Requirements
Add -35 to every coordinate in the answers and write out the rows below again, requests included, starting with the line that contains "sky (19, 739)" and going on through the line that contains "[【家庭内盗撮】嫁（22）の裸エッッッロすぎｗｗｗｗｗｗｗｗ（動画あり）] (20, 138)".
===== Record extracts =====
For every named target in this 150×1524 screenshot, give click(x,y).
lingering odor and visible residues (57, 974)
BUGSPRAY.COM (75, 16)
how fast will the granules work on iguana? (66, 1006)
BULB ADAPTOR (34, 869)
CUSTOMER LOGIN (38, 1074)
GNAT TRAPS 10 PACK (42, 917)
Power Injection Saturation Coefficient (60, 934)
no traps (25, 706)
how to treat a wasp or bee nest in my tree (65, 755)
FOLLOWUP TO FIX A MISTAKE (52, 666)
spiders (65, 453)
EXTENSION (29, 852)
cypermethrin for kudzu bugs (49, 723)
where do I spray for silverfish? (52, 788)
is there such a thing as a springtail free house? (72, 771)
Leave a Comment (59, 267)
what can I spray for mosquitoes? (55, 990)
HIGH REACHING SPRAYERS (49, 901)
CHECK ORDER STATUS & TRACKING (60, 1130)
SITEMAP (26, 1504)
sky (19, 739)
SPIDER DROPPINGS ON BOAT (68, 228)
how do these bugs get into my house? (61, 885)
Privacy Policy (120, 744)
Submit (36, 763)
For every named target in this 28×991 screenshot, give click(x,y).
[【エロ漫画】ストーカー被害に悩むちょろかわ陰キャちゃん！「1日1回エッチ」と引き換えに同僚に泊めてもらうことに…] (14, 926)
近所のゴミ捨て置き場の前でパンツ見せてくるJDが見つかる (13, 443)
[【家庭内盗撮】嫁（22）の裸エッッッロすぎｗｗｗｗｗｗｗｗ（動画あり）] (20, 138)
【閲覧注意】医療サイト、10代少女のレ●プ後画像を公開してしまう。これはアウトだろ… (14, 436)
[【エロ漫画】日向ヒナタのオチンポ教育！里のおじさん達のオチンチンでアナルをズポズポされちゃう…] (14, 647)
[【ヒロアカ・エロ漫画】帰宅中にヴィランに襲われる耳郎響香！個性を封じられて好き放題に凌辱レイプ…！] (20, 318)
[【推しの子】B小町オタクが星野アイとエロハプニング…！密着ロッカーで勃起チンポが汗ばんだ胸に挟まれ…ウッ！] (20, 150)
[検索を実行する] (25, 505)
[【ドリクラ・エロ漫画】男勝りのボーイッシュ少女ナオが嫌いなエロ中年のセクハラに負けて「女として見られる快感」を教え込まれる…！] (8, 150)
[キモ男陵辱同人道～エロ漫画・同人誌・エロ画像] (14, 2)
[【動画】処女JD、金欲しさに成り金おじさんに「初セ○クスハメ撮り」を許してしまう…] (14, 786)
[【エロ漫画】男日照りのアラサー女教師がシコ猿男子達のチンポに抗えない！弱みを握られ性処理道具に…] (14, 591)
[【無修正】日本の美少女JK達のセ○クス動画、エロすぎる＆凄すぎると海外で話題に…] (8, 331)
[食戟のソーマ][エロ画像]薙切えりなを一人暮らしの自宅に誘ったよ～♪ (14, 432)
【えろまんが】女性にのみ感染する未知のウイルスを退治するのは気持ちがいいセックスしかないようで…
=====
Exercise output
sky (-16, 704)
SPIDER DROPPINGS ON BOAT (33, 193)
how do these bugs get into my house? (26, 850)
Privacy Policy (85, 709)
Submit (1, 728)
For every named target in this 28×991 screenshot, give click(x,y).
[【エロ漫画】ストーカー被害に悩むちょろかわ陰キャちゃん！「1日1回エッチ」と引き換えに同僚に泊めてもらうことに…] (-21, 891)
近所のゴミ捨て置き場の前でパンツ見せてくるJDが見つかる (-22, 408)
[【家庭内盗撮】嫁（22）の裸エッッッロすぎｗｗｗｗｗｗｗｗ（動画あり）] (-15, 103)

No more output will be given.